I'm crazy about jade plants. I've had some humungous ones in my time. Somebody in a plant store once told me that if you can grow a jade, you're a good person. Luckily, jades are easy to grow, so just about anybody can pot up a jade and earn the title of "good person."
Johanna's brother-in-law Andrew is a master at growing jades (which means of course that he's a very very good person!). A few months back he was generous enough to give us some beautiful little cuttings.
We were looking for an interesting way to show off our new baby jades and Mike came up with the idea of planting them in a piece of lace rock. Lace rock is what we use in our fish tank so we tend to have pieces of it lying around. It has deep deep holes, perfect for holding enough dirt for succulents. It's also nice and porous so it holds water and jade roots can really dig in and attach themselves to the rock.
HOW TO MAKE YOUR OWN JADE ROCK
Lace Rock - look for a piece that has a sturdy, non-tippy base. Also look for some nice deep holes you can fill with soil. If you don't know where to get lace rock, head to your local aquarium store.
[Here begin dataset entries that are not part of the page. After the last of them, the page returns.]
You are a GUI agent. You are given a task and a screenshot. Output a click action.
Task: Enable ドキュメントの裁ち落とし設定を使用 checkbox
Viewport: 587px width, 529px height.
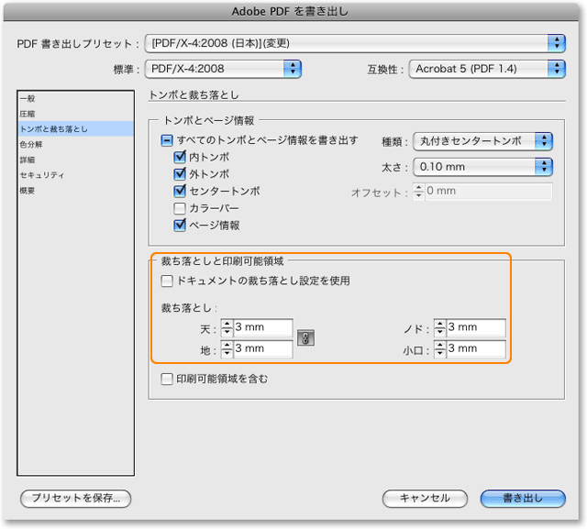[167, 281]
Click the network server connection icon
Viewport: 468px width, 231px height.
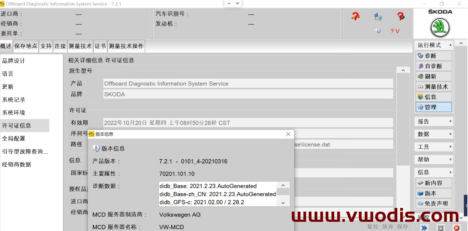coord(378,16)
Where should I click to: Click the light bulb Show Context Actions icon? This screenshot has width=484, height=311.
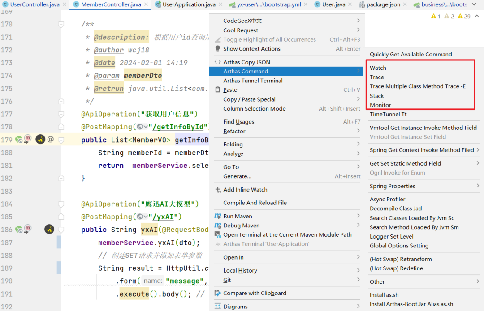218,49
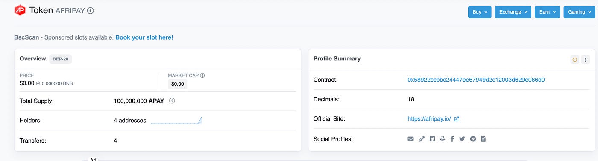This screenshot has width=598, height=161.
Task: Open the contract address link
Action: coord(476,80)
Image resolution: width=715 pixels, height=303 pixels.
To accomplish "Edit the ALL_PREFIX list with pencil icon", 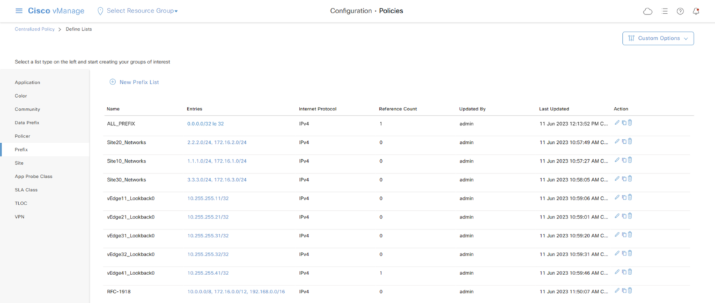I will coord(617,123).
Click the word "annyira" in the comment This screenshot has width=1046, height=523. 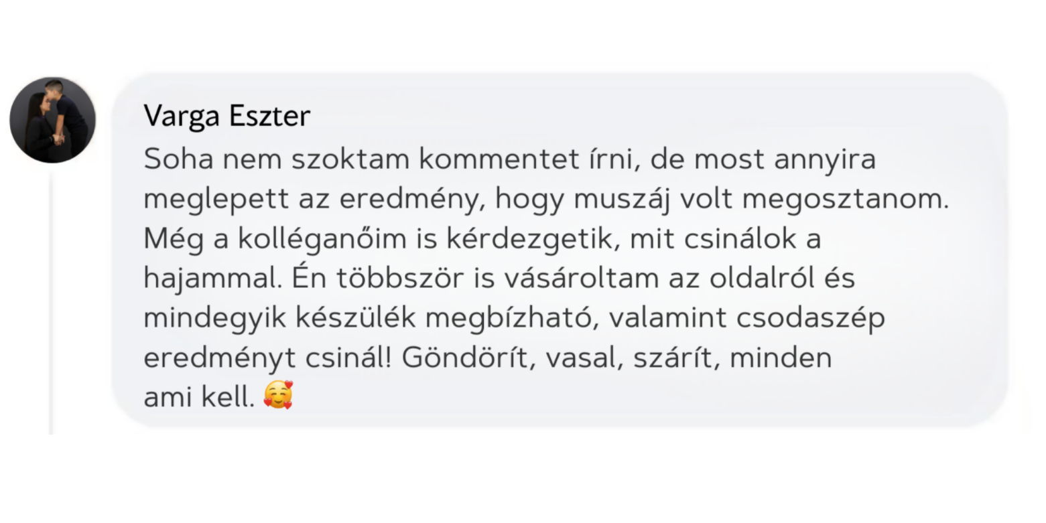pyautogui.click(x=824, y=159)
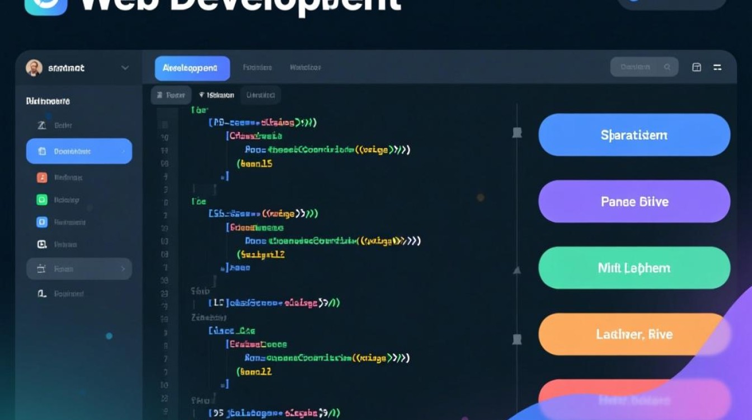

We get our pieces of rock at Pacific Aquarium on Delancey Street.
Small Jade Plants - If you don't know Johanna's brother-in-law Andrew, you can sometimes find small jade plants (and other succulents) at big pet stores like PetCo. They are sold for use in reptile cages. The Union Square Market also sometimes has a table with tiny succulents for sale. If you're happy to wait a while you can buy a big jade from a plant store and root up some cuttings in water on a sunny window sill.
Potting Soil - Any kind will do. Jades don't tend to be picky.
Peat Moss (optional) - I used the kind they use for orchids. Normally you wouldn't use peat in a jade potting mixture because jades like soil that totally dries out between waterings. But since there wasn't going to be much soil in this planting method, I decided to add a tiny bit of peat moss to the bottom of each hole. You're not supposed to touch this stuff with your bare hands so you may want to wear gloves when working with peat moss.
HOW TO PLANT YOUR ROCK:
1. Soak the lace rock in a bucket of water overnight. This will help your jades stay moist for the first few days after they are planted.
2. Soak a little bit of peat moss in water.
3. Line the bottom of the holes in the lace rock with a thin layer of wet peat moss (wear gloves for this step).
4. Using a spoon, spoon in a bit of potting soil in each hole. Add the jade cuttings to the holes in an arrangement you like. Not every hole needs to be filled. Pick and choose to make a nice arrangement, remembering that your jade cuttings are going to GROW!
5. Use the spoon again to cover the roots with potting soil and fill up each of the holes where you've placed a cutting. Use something like a pencil (eraser side toward the soil) to gently tamp down the soil around the cutting.
6. Sprinkle with water. Be carful not to dump too much water on your newly planted rock or your top soil will wash away.
7. Place near a sunny window and enjoy!
You can control the growth of your jade cuttings by pinching out the two center leaves of each cutting once they get to about the right size. It's kind of like what you do with a Bonsai. You want it to grow, but not too much.
Every week or so, sprinkle water on your planted rock being careful not to wash away too much dirt. As the jade roots develop, they will help hold the soil in place and you won't have to be so careful about watering.
An alternative way of watering is to place your entire rock in a shallow pan about half full of water. The rock will pull the water up into the dirt from the bottom.
Good luck and enjoy being a "good person."